El plan, de hecho, consistía en grandes cantidades de dinero estadunidense –entre 12 mil y 13 mil millones de dólares, según diferentes historiadores– destinado a reactivar la maquinaria industrial europea, a cambio de la eliminación de las barreras comerciales intra-europeas y un proceso de integración económica. Algo que, con la revolución de la URSS ya en marcha y la Guerra Fría activada, también le permitía a Estados Unidos limitar la influencia soviética, reforzando la pujanza europea después de los conflictos mundiales y en coincidencia con el proceso de descolonización que le había quitado ganancias a varios países europeos.
“El Plan Marshall fue un elemento básico en la reconstrucción económica de Europa occidental, pero también una forma muy precisa de superar la crisis económica de posguerra en Estados Unidos”, escribió el historiador español Juan Carlos Pereira Castañares en su Historia de las Relaciones Internacionales. “Su valor para la Guerra Fría tampoco debe olvidarse”, añadió el investigador, al precisar que esto tendría el complemento militar de la Organización del Tratado del Atlántico Norte (OTAN).
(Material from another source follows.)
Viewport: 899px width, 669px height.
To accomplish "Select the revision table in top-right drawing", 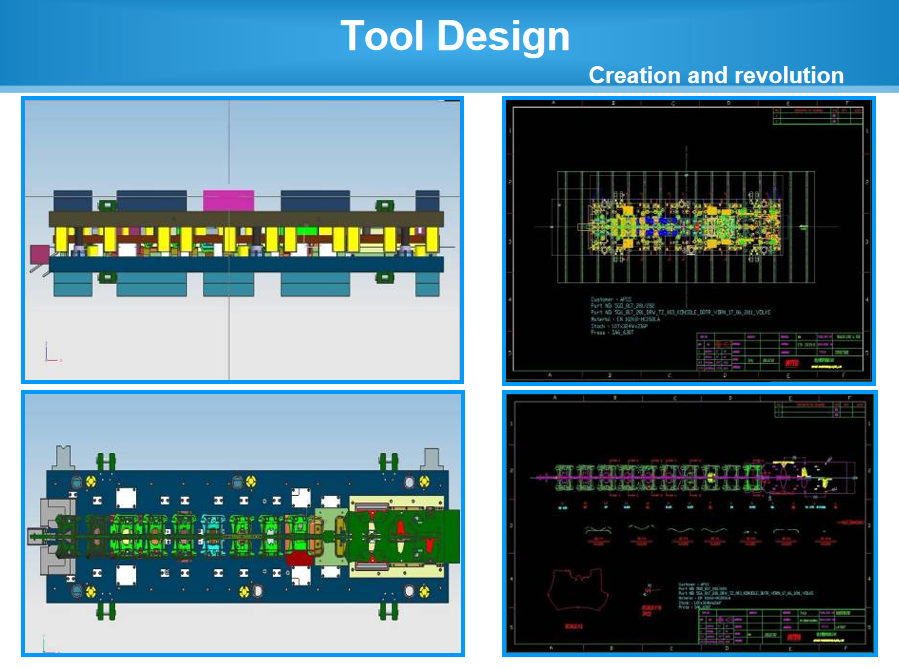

Tanto era así que, cuando el plan Marshall ya se estaba debilitando –el plan duró oficialmente de 1948 a 1952, aunque en menor medida siguió llegando ayuda hasta 1955–, el paso siguiente fue pensar en nuevos organismos para fortalecer Europa. Llegó así en 1951 el Tratado constitutivo de la Comunidad Europea del Carbón y del Acero (CECA) en París, embrión de la Unión Europea. Un tratado que, junto con los de Roma, pasó así a ser “constitutivo” de las llamadas Comunidades Europeas, integradas precisamente por CECA, CEE y Euratom.
No obstante, el proceso no estuvo exento de obstáculos, en particular a causa del activismo estadunidense. El general francés Charles de Gaulle, por ejemplo, votó en contra de la CECA en el Parlamento galo. Algo que algunos analistas han interpretado como la señal de que la Europa que se estaba creando no proporcionaba “unos cimientos sólidos para la construcción de la nueva Europa”, como ha escrito el intelectual, economista y exministro griego Yanis Varoufakis en su libro El minotauro global.
“Europa a dos velocidades”
Es un estancamiento que paradójicamente la Unión Europea está nuevamente enfrentando en la actualidad después del Brexit, de las tensiones con la autoritaria Turquía, las incursiones de Rusia sobre los Estados del Este, las polémicas intraeuropeas sobre la migración, los errores macroeconómicos, y ahora también la elección en Estados Unidos del euroescéptico Donald Trump. La cuestión fundamental sobre la que los líderes europeos han de discutir se refiere al futuro modelo de la UE.
El reto es conciliar “los sueños distintos de Europa”, escribió el exembajador e intelectual italiano Sergio Romano, y añadió que la única solución está en crear una “Europa a dos velocidades”. Un concepto, éste, ya sobre la mesa de los líderes desde hace algunos meses y cuyos pormenores, según lo filtrado hasta la fecha, implicarían –para un grupo inicialmente más pequeño de países europeos– avances en la creación de estructuras para mejorar la defensa, los ámbitos sociales y el propio funcionamiento de la UE.
“Una Unión Europea a dos velocidades es lo único que podemos hacer para no borrar lo que han hecho las últimas tres generaciones", precisó Romano, subrayando que en el pasado, algunos países del espacio ex-soviético han tenido mejor relación con Estados Unidos que con Bruselas. “Las ideas y las esperanzas de los padres fundadores solo pueden ser compartidas por quienes lo desean”, razonó.